### WHAT THE TASK ASKS
Give back each line of the data exactly as it reads, minus the pictures.

### ENTRIES PROVIDED

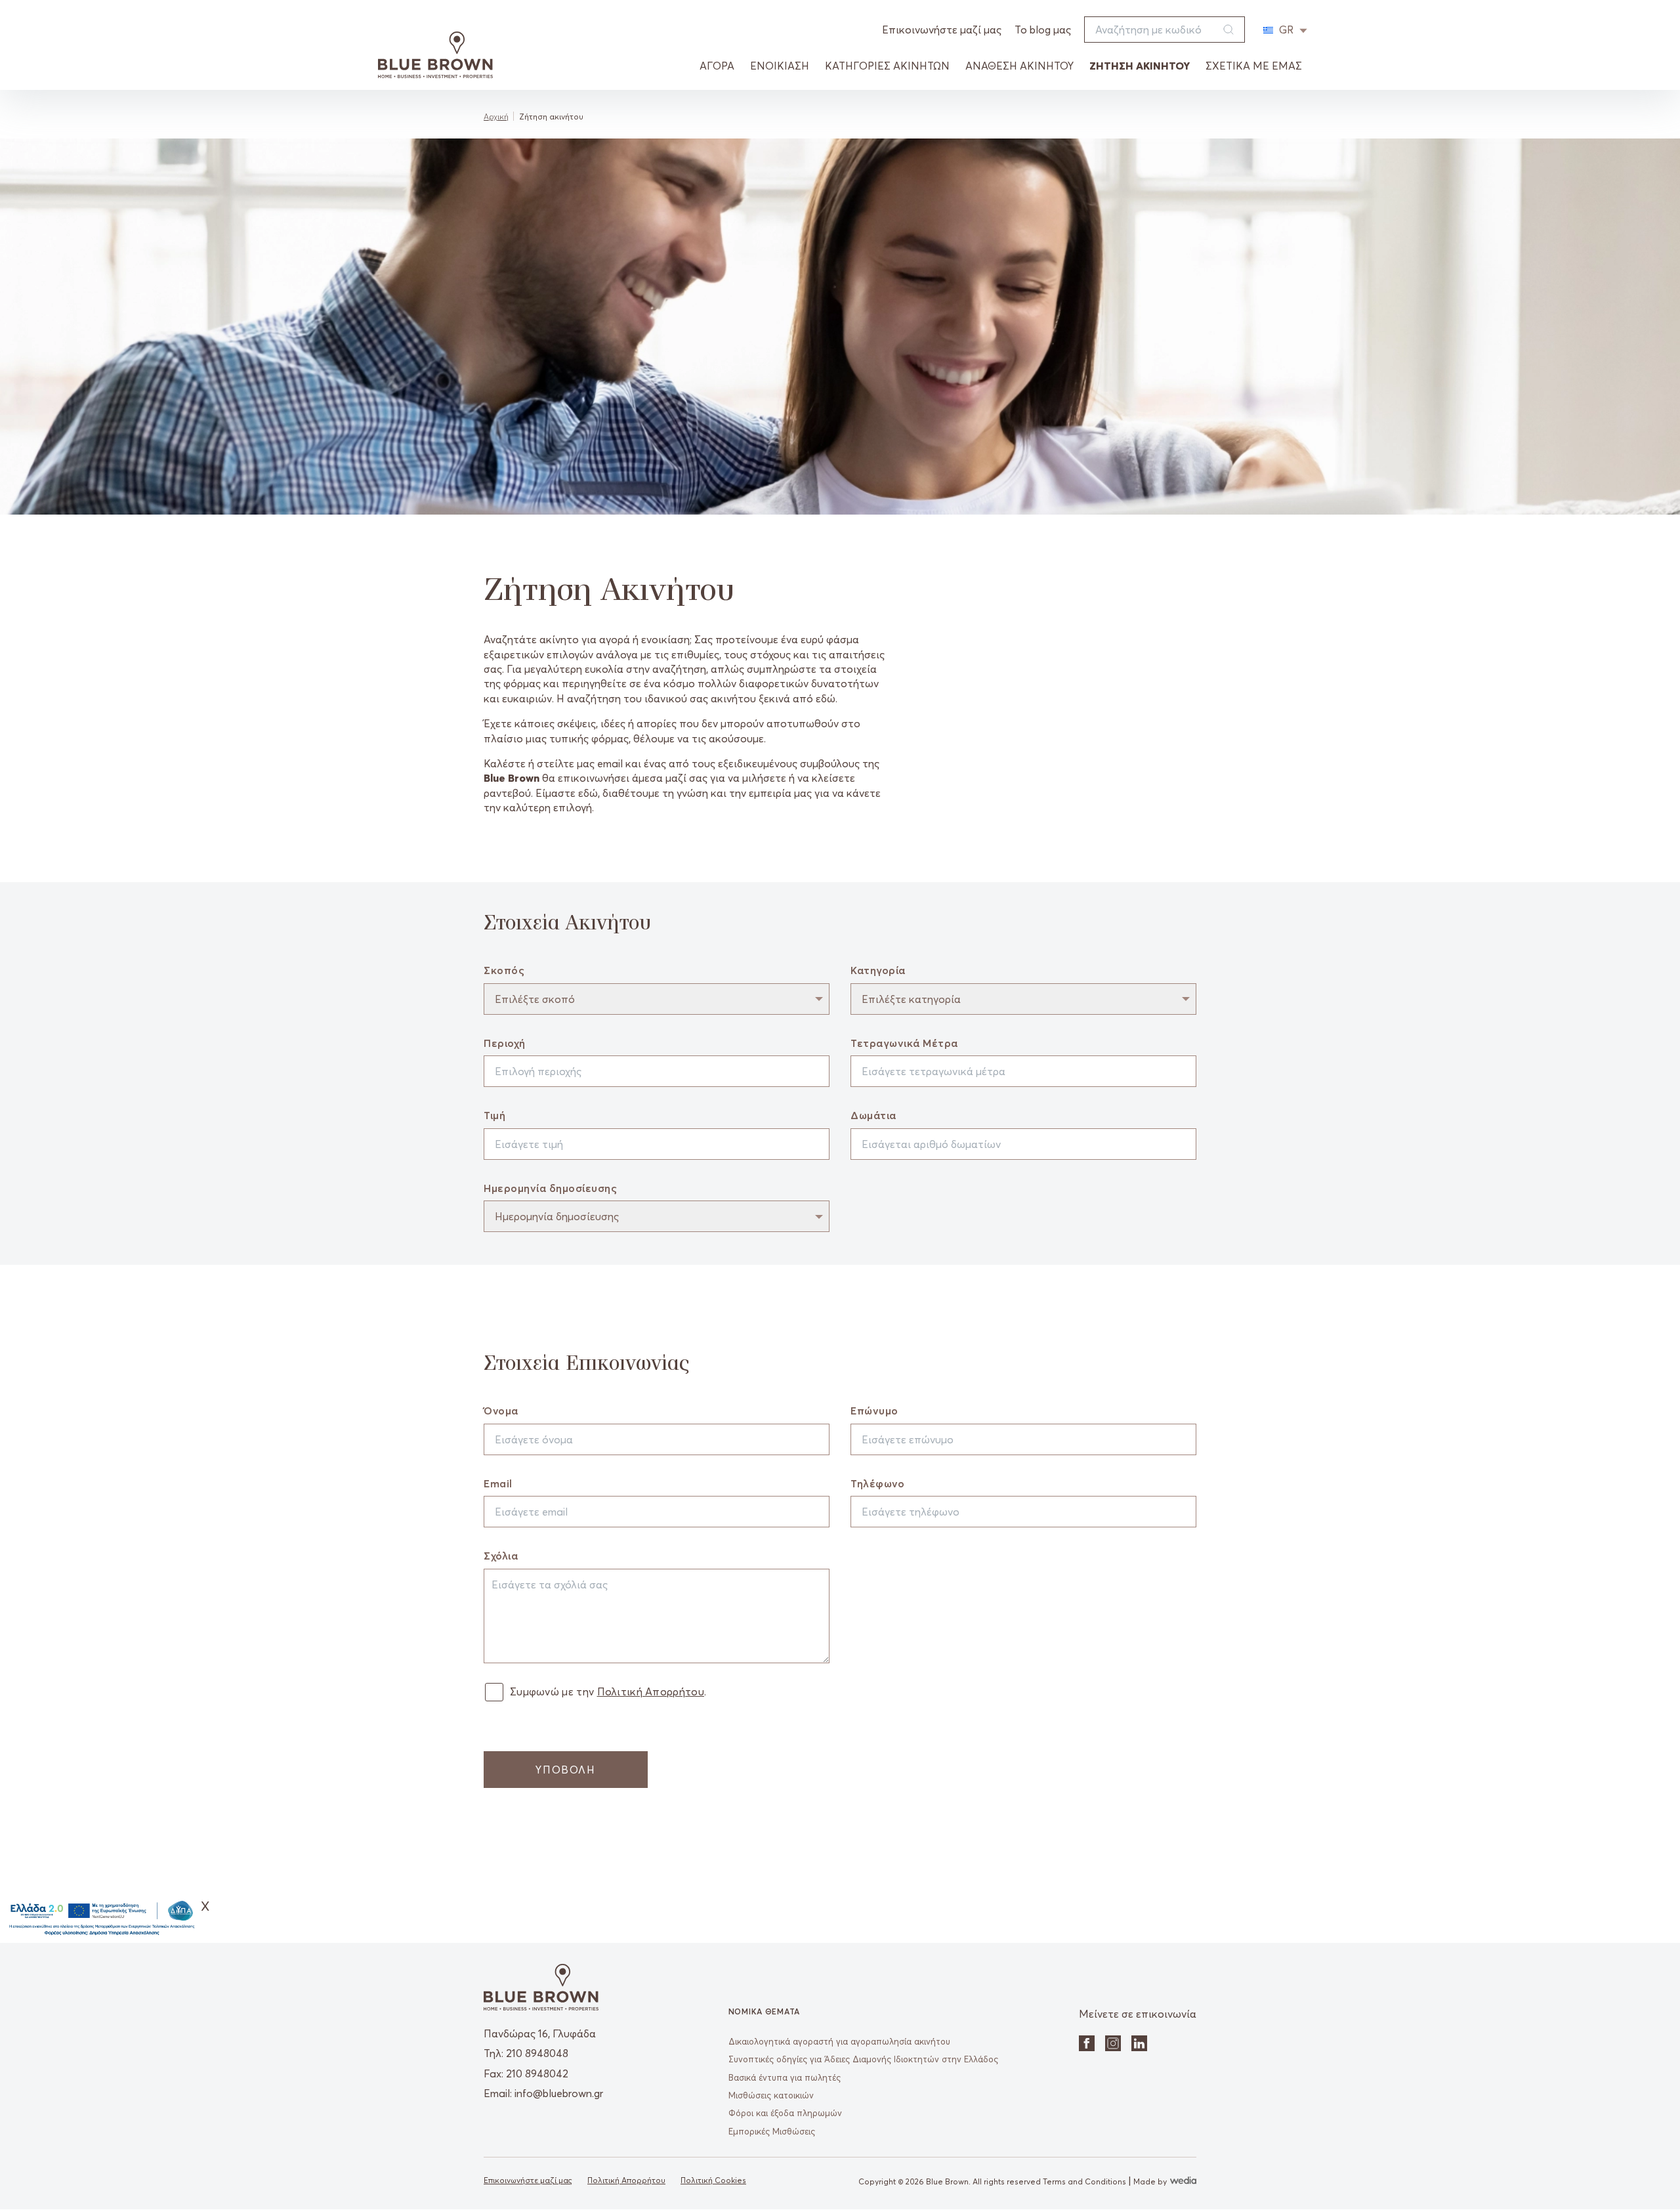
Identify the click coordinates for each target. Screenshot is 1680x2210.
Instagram (1113, 2043)
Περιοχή (505, 1043)
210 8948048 (537, 2053)
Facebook (1087, 2043)
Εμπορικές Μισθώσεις (771, 2131)
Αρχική (496, 116)
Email (498, 1483)
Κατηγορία (878, 970)
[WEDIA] (1181, 2181)
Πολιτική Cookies (713, 2180)
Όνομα (501, 1410)
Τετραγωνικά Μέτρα (904, 1043)
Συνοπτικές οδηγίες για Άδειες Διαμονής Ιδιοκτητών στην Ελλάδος (863, 2059)
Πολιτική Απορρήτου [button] (650, 1691)
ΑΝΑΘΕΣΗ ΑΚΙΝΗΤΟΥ (1019, 65)
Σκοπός (504, 970)
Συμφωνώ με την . (608, 1691)
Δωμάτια (873, 1115)
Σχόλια (501, 1555)
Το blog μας (1043, 29)
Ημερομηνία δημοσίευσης (550, 1188)
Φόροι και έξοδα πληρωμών (785, 2113)
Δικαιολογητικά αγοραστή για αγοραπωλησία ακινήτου (839, 2041)
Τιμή (494, 1115)
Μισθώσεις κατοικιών (771, 2095)
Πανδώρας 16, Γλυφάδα (540, 2033)
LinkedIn (1139, 2043)
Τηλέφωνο (877, 1483)
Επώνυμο (874, 1410)
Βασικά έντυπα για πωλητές (784, 2077)
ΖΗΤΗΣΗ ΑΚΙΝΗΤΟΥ (1139, 65)
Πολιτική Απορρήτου (626, 2180)
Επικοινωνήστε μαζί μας (941, 29)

### ANSWER BELOW
Identify the click coordinates for each target. Screenshot is 1680x2210.
Instagram (1113, 2043)
Περιοχή (505, 1043)
210 8948048 (537, 2053)
Facebook (1087, 2043)
Εμπορικές Μισθώσεις (771, 2131)
Αρχική (496, 116)
Email (498, 1483)
Κατηγορία (878, 970)
[WEDIA] (1181, 2181)
Πολιτική Cookies (713, 2180)
Όνομα (501, 1410)
Τετραγωνικά Μέτρα (904, 1043)
Συνοπτικές οδηγίες για Άδειες Διαμονής Ιδιοκτητών στην Ελλάδος (863, 2059)
Πολιτική Απορρήτου [button] (650, 1691)
ΑΝΑΘΕΣΗ ΑΚΙΝΗΤΟΥ (1019, 65)
Σκοπός (504, 970)
Συμφωνώ με την . (608, 1691)
Δωμάτια (873, 1115)
Σχόλια (501, 1555)
Το blog μας (1043, 29)
Ημερομηνία δημοσίευσης (550, 1188)
Φόροι και έξοδα πληρωμών (785, 2113)
Δικαιολογητικά αγοραστή για αγοραπωλησία ακινήτου (839, 2041)
Τιμή (494, 1115)
Μισθώσεις κατοικιών (771, 2095)
Πανδώρας 16, Γλυφάδα (540, 2033)
LinkedIn (1139, 2043)
Τηλέφωνο (877, 1483)
Επώνυμο (874, 1410)
Βασικά έντυπα για πωλητές (784, 2077)
ΖΗΤΗΣΗ ΑΚΙΝΗΤΟΥ (1139, 65)
Πολιτική Απορρήτου (626, 2180)
Επικοινωνήστε μαζί μας (941, 29)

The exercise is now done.